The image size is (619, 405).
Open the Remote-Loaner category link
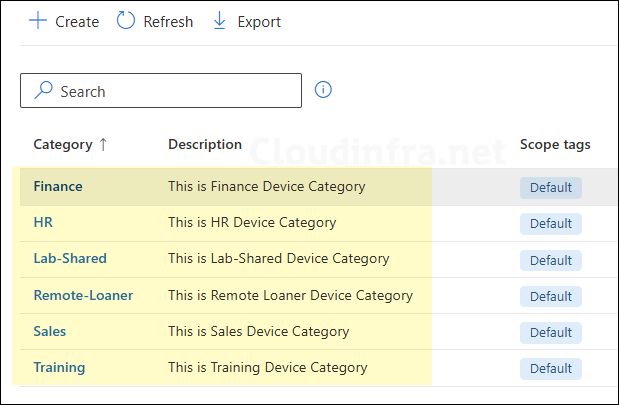[83, 295]
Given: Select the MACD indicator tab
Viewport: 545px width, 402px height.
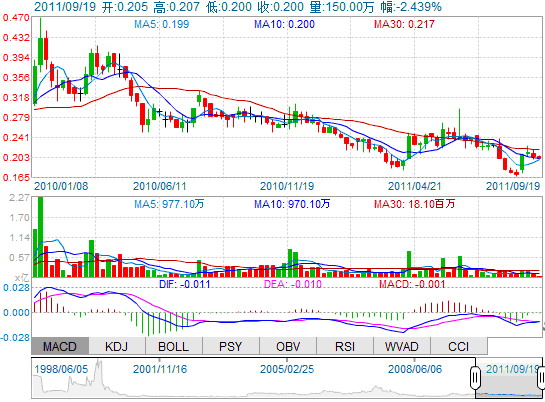Looking at the screenshot, I should click(60, 346).
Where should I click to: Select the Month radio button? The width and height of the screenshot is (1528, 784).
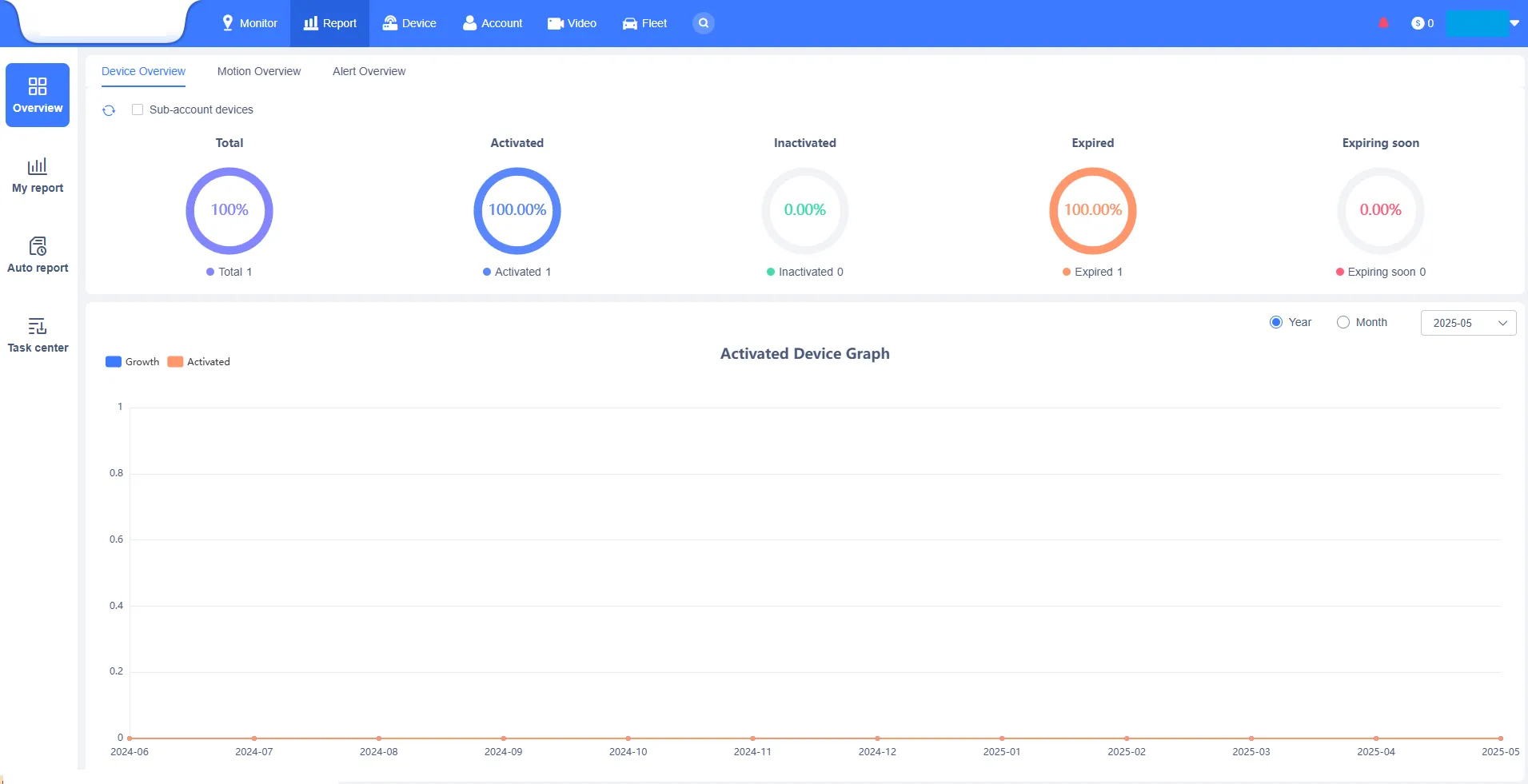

**Exercise**
For this copy, leave pictures out and reproduce the lines from the one bearing "Viewport: 545px width, 402px height." through the final line of the listing above, both ends included.

**Answer to this problem**
Viewport: 545px width, 402px height.
Looking at the screenshot, I should click(60, 346).
Where should I click to: Select the Month radio button? The width and height of the screenshot is (1528, 784).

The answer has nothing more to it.